# [Problem description]
Could you render the rows as a JSON list of strings, one string per line with blank lines dropped, starting at the line containing "The height and width of the screenshot is (819, 1456)." and ending at the last row?

## START Data rows

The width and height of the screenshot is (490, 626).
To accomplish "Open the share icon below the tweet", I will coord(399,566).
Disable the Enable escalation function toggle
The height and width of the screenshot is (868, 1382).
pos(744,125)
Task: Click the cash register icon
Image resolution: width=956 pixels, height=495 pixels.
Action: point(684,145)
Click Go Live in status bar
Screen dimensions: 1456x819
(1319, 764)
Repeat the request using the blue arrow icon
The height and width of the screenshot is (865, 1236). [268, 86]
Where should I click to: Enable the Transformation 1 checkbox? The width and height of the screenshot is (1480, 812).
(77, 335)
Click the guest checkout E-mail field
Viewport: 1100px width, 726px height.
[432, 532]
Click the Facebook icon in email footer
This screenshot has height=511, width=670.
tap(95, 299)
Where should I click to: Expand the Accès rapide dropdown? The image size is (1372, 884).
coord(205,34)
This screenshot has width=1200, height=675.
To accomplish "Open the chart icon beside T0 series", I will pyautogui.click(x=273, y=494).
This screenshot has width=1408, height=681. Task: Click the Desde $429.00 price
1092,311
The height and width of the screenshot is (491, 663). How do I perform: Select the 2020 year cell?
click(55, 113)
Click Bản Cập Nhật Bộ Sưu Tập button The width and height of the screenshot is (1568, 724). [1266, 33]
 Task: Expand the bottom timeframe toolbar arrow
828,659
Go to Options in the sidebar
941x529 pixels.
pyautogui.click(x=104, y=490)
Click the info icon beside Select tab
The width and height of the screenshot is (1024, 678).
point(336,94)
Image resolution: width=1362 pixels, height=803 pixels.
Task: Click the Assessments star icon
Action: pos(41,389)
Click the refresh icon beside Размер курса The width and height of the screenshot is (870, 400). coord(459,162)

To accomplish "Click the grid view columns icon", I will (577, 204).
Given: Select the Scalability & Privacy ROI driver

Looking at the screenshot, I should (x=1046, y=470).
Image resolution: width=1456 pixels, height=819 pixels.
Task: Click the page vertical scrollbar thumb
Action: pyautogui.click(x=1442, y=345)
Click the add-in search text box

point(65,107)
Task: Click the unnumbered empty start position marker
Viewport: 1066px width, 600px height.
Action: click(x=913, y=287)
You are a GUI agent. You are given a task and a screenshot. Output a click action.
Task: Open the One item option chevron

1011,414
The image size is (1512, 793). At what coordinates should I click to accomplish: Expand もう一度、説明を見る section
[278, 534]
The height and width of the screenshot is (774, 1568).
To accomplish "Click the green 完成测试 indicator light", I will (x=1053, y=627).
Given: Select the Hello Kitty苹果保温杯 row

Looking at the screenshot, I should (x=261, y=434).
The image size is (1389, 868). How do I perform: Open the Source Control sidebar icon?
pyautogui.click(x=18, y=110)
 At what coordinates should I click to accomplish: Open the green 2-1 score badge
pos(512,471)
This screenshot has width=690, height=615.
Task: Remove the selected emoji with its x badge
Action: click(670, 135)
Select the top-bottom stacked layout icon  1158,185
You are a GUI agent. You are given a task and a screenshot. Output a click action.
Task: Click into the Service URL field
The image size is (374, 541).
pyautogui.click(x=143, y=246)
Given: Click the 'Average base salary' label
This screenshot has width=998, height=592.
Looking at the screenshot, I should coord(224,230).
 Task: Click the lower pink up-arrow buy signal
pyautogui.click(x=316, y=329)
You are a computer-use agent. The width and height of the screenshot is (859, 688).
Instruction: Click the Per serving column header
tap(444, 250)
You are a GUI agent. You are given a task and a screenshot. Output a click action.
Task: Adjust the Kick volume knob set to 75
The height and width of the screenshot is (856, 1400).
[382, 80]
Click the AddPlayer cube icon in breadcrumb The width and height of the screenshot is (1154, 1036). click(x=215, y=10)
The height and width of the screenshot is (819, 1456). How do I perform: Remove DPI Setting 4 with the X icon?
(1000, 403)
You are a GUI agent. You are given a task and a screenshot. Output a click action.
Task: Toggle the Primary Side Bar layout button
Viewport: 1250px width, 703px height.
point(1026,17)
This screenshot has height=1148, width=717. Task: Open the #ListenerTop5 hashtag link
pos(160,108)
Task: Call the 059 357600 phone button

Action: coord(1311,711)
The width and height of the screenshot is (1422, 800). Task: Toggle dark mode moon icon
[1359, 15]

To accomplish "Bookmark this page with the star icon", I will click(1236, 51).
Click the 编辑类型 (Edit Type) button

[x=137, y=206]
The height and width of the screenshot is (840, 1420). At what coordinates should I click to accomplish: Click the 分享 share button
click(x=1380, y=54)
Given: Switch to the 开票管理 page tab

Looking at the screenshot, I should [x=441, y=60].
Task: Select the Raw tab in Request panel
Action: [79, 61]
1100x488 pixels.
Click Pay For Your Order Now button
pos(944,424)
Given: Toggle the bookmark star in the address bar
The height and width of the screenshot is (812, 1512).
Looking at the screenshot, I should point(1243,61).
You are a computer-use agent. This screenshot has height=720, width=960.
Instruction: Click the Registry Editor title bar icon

## END Data rows

# [Written solution]
[
  "The height and width of the screenshot is (819, 1456). How do I perform: Remove DPI Setting 4 with the X icon?",
  "(1000, 403)",
  "You are a GUI agent. You are given a task and a screenshot. Output a click action.",
  "Task: Toggle the Primary Side Bar layout button",
  "Viewport: 1250px width, 703px height.",
  "point(1026,17)",
  "This screenshot has height=1148, width=717. Task: Open the #ListenerTop5 hashtag link",
  "pos(160,108)",
  "Task: Call the 059 357600 phone button",
  "Action: coord(1311,711)",
  "The width and height of the screenshot is (1422, 800). Task: Toggle dark mode moon icon",
  "[1359, 15]",
  "To accomplish \"Bookmark this page with the star icon\", I will click(1236, 51).",
  "Click the 编辑类型 (Edit Type) button",
  "[x=137, y=206]",
  "The height and width of the screenshot is (840, 1420). At what coordinates should I click to accomplish: Click the 分享 share button",
  "click(x=1380, y=54)",
  "Given: Switch to the 开票管理 page tab",
  "Looking at the screenshot, I should [x=441, y=60].",
  "Task: Select the Raw tab in Request panel",
  "Action: [79, 61]",
  "1100x488 pixels.",
  "Click Pay For Your Order Now button",
  "pos(944,424)",
  "Given: Toggle the bookmark star in the address bar",
  "The height and width of the screenshot is (812, 1512).",
  "Looking at the screenshot, I should point(1243,61).",
  "You are a computer-use agent. This screenshot has height=720, width=960.",
  "Instruction: Click the Registry Editor title bar icon"
]